Padahal, wayang memiliki segudang manfaat selain sebagai hiburan.

Untuk menyikapinya, diperlukan kreativitas agar wayang terus lestari hingga generasi yang akan datang.

Salah satunya adalah dengan mentransformasikan bentuk wayang dan mengkombinasikannya dengan elemen modern, seperti pada siniar Drama Udara.

Pada siniar tersebut, kisah epos Mahabarata dikemas dalam balutan musik rock.

Transformasi wayang ke berbagai bentuk

Kata transformasi sering kali disalah artikan sebagai konotasi yang buruk. Hal ini dikarenakan suatu budaya yang bertransformasi artinya dianggap tak orisinil lagi karena telah bercampur dengan elemen-elemen lain.

Akan tetapi, Sedyawati dalam bukunya Pertumbuhan Seni Pertunjukan menjelaskan bahwa perubahan terjadi karena sifat manusia yang cenderung cepat bosan sehingga selalu mengharapkan terjadinya kebaruan.

Transformasi dapat disebabkan oleh beberapa faktor internal maupun eksternal. Faktor internal disebabkan oleh para seniman yang masih ingin mempertahankan wayang.

Sementara itu, dari faktor eksternal, masyarakatlah yang berperan karena selera mereka telah berubah sesuai tren.

Oleh karena kedua faktor tersebut, pada akhirnya terdapat beberapa hal di dalam pertunjukkan wayang yang disesuaikan dengan tidak mengubah kaidah pokok dan nilai yang terkandung di dalamnya.

Secara tak langsung, perkembangan teknologi juga turut mengubah sifat dan pola pikir masyarakat.

Perubahan ini ternyata berdampak pada cara pandang masyarakat terhadap terhadap budayanya.

Terkadang, beberapa masyarakat akan lebih tertarik untuk menonton film di bioskop daripada menyaksikan wayang secara langsung.

Hal ini dikarenakan wayang memiliki waktu pentas yang cukup panjang sehingga tak semua orang dapat menikmatinya.

Untuk menjawab permasalahan tersebut, nyatanya pertunjukkan wayang selalu menghadirkan sesuatu yang baru karena terus berevolusi sesuai dengan kebutuhan zamannya.

Misalnya pada tahun 1145, yaitu ketika Raden Panji Kasatriyan menjadi raja di Kerajaan Jenggala, wayang purwa dibuat dari kulit hewan.

Kemudian bahan pembuatan wayang ini bertransformasi menjadi kertas lebar sehingga memunculkan istilah wayang beber.

Perubahan ini dilakukan oleh raja kerajaan Majapahit, yaitu Raden Jaka Sesuruh pada tahun 1283.

> _Tugas_
Nyatakan apakah setiap pernyataan di bawah ini sesuai dengan teks tentang wayang di atas. Jawab ya atau tidak, disertai kutipan kata-kata teks yang menentukan jawaban tersebut.
(a) Dalam siniar Drama Udara, kisah Mahabarata disajikan dengan musik rock.
(b) Faktor eksternal transformasi wayang berasal dari para seniman.
(c) Wayang beber muncul pada tahun 1145.

> _Cuplikan Baris_
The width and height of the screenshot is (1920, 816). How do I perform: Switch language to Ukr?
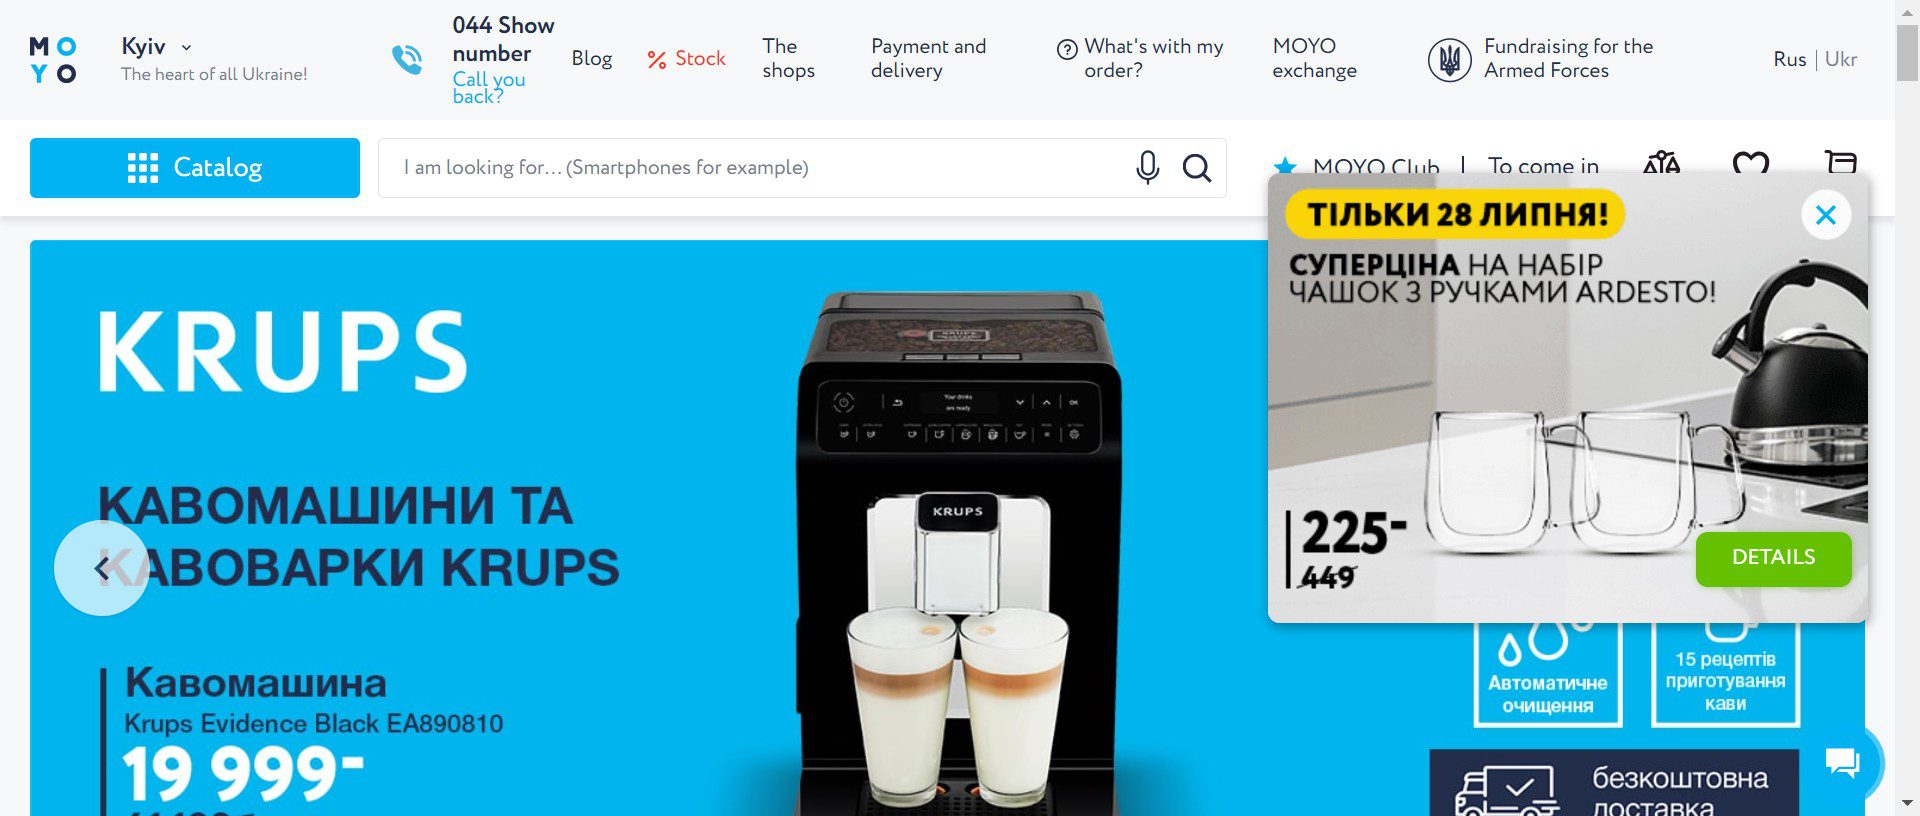coord(1841,59)
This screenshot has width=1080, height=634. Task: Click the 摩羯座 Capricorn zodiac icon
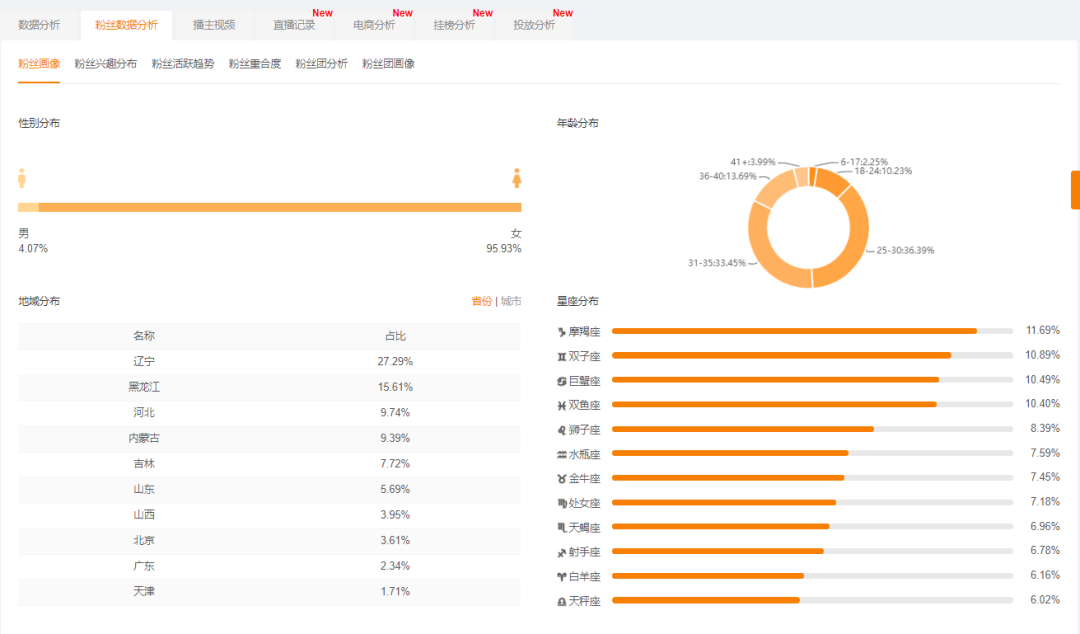(561, 332)
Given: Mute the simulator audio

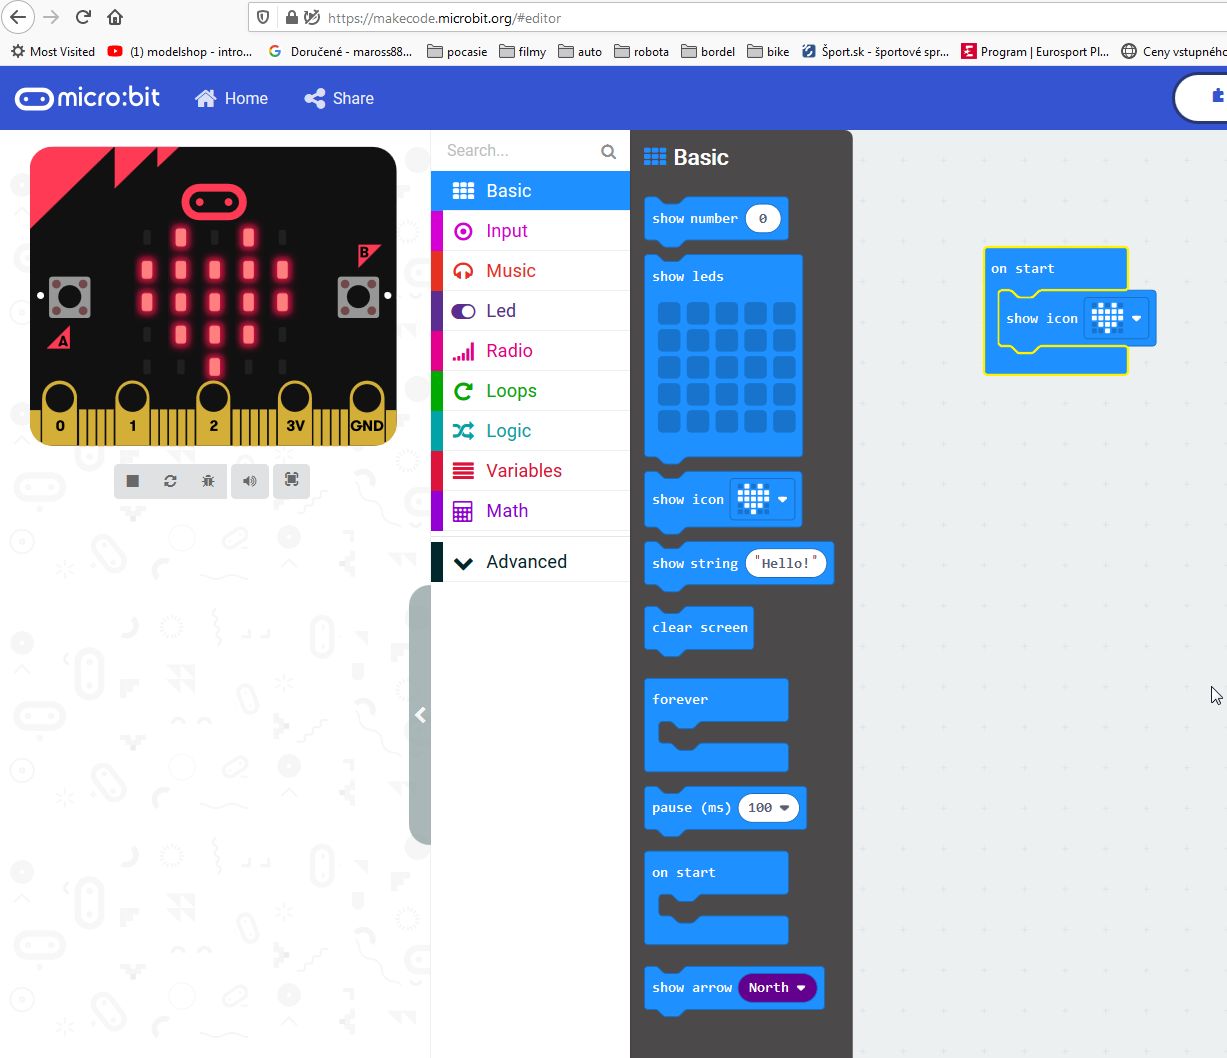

> _Jawaban Lengkap_
(a) Ya: "kisah epos Mahabarata dikemas dalam balutan musik rock."
(b) Tidak: "Faktor internal disebabkan oleh para seniman yang masih ingin mempertahankan wayang." dan "dari faktor eksternal, masyarakatlah yang berperan"
(c) Tidak: "Perubahan ini dilakukan oleh raja kerajaan Majapahit, yaitu Raden Jaka Sesuruh pada tahun 1283."